__What to work on__.
Set down again exactly the lines of the listing below that fall between the line holding "Where should I click to: Click the reply-all" and the line holding "Task: Solo compressor band 3", inclusive.

_ _ _

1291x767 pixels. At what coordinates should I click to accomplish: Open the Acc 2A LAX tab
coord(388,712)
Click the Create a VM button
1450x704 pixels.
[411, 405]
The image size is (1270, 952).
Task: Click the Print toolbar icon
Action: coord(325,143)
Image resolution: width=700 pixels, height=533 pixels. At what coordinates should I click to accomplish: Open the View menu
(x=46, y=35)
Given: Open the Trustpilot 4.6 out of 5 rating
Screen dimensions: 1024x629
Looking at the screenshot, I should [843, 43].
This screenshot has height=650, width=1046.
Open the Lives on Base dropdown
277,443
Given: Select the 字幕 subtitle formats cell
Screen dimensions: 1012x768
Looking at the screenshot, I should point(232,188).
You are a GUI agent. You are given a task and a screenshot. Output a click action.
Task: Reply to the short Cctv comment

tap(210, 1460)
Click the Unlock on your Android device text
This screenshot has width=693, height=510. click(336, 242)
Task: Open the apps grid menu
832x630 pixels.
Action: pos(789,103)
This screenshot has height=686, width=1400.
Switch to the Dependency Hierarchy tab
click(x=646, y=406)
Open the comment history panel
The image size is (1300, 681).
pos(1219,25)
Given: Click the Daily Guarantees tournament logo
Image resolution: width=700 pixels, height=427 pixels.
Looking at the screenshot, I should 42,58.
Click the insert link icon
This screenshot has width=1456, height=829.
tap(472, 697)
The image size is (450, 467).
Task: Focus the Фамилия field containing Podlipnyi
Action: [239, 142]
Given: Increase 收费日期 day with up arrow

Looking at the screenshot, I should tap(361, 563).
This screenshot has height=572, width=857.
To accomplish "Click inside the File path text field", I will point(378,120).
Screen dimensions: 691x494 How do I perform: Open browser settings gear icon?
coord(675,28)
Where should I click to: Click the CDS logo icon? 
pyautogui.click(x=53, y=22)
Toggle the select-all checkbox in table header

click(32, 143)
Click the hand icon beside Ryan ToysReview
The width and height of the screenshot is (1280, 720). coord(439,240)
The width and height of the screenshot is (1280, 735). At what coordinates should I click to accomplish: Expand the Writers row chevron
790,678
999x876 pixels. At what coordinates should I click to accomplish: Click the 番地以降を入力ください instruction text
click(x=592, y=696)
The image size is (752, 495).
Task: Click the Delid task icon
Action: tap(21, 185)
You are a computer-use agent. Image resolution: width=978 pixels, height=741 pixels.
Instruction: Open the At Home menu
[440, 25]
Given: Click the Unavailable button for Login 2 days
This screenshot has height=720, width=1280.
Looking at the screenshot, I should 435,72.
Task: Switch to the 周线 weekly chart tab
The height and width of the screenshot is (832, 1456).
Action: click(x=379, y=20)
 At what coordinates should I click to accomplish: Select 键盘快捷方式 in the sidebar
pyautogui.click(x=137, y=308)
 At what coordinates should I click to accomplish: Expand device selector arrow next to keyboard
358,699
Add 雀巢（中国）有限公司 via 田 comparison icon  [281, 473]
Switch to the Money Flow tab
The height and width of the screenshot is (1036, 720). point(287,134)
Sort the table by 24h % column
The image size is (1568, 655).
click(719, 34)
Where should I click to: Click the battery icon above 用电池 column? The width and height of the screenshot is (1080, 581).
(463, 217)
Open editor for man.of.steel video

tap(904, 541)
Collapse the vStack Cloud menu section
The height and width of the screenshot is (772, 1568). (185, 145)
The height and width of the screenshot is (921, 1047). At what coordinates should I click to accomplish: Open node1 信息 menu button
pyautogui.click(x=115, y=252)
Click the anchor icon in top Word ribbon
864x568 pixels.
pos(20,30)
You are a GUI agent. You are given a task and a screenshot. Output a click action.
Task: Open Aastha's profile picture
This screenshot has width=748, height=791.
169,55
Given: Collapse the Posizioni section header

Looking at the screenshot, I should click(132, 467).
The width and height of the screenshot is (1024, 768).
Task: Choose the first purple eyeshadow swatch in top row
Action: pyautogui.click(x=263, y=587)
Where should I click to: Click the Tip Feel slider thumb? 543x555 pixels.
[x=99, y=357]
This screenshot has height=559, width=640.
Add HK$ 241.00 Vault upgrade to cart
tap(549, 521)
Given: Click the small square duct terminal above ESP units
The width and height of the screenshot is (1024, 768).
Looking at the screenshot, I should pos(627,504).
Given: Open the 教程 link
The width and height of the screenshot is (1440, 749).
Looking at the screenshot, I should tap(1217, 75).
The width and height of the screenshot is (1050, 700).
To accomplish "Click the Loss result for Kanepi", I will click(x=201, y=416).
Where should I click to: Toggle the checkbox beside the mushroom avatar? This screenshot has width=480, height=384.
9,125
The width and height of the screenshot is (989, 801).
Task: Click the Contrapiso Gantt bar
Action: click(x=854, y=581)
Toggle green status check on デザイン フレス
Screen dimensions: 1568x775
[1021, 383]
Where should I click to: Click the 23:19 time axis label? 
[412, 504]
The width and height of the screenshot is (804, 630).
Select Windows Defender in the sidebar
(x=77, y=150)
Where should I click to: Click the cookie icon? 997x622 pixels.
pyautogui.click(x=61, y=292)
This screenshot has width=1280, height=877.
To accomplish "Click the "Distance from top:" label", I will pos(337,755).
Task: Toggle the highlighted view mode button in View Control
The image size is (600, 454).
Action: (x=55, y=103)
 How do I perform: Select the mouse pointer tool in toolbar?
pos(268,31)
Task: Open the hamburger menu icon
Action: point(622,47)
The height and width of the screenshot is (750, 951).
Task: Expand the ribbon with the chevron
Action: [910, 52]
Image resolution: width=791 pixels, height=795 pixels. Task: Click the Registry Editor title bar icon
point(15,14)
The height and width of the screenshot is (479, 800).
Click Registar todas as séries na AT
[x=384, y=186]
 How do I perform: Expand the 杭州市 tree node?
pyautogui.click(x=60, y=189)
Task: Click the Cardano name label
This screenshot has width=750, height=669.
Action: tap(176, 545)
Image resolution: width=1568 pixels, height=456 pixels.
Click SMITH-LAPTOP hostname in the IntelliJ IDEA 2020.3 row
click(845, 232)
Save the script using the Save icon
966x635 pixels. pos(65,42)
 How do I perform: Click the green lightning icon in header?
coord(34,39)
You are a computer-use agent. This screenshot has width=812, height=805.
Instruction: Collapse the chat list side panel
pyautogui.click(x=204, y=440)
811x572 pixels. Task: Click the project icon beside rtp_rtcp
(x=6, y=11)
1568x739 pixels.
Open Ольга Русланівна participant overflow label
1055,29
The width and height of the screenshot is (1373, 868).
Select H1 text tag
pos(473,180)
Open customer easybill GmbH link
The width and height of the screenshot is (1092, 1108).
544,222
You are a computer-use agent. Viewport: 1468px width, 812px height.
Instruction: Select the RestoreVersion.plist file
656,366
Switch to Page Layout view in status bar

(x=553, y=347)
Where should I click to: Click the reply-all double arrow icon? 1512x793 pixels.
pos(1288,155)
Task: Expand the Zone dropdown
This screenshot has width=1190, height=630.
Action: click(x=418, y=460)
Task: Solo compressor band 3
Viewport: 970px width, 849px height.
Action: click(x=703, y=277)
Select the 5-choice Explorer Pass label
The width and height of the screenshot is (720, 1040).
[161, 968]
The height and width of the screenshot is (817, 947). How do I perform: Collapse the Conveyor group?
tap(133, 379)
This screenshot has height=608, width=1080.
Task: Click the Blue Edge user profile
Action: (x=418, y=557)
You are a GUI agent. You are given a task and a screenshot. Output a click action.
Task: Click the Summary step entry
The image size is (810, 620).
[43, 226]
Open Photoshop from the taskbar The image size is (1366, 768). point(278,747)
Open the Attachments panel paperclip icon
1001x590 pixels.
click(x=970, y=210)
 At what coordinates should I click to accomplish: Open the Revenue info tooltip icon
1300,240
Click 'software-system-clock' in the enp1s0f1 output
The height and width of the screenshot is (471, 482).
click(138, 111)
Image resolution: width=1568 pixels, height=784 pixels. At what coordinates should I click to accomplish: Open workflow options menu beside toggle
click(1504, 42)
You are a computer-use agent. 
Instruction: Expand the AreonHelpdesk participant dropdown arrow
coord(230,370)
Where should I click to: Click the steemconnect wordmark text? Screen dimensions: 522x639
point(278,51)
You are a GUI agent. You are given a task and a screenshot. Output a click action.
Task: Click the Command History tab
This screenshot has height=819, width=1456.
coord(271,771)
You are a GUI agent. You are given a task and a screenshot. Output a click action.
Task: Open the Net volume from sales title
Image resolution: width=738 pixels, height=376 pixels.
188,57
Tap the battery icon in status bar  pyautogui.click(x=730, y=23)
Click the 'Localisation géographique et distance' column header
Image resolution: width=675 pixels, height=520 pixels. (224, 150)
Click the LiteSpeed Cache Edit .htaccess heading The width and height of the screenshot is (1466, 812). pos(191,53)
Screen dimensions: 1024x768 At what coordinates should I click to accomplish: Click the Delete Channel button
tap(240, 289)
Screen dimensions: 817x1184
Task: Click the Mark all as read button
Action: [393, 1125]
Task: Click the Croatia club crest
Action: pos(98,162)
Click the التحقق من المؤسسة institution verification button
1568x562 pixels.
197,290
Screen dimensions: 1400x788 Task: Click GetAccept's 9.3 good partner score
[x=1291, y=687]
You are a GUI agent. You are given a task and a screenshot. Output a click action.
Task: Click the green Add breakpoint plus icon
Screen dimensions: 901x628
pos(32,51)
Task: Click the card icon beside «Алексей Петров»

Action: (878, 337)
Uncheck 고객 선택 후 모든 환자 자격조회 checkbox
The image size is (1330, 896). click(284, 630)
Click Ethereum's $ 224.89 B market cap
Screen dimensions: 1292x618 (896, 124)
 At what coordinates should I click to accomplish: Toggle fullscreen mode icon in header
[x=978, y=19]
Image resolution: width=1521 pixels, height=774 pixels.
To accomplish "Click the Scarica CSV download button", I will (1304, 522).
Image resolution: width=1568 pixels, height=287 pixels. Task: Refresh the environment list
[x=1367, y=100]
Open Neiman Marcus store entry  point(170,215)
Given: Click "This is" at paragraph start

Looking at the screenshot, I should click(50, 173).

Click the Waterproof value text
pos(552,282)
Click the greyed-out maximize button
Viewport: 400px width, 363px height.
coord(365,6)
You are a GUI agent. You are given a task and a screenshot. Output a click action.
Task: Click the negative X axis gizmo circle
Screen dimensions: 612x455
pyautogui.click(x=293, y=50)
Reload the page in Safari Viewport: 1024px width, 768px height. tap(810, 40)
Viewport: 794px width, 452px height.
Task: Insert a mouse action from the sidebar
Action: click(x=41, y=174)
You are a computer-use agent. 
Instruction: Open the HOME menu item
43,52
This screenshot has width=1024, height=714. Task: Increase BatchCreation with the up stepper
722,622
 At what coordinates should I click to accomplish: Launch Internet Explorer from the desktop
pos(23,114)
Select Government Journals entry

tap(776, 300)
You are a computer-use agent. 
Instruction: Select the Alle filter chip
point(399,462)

_ _ _

__Written answer__.
Where should I click to: Click the reply-all double arrow icon? 1512x793 pixels.
pos(1288,155)
Task: Expand the Zone dropdown
This screenshot has width=1190, height=630.
Action: click(x=418, y=460)
Task: Solo compressor band 3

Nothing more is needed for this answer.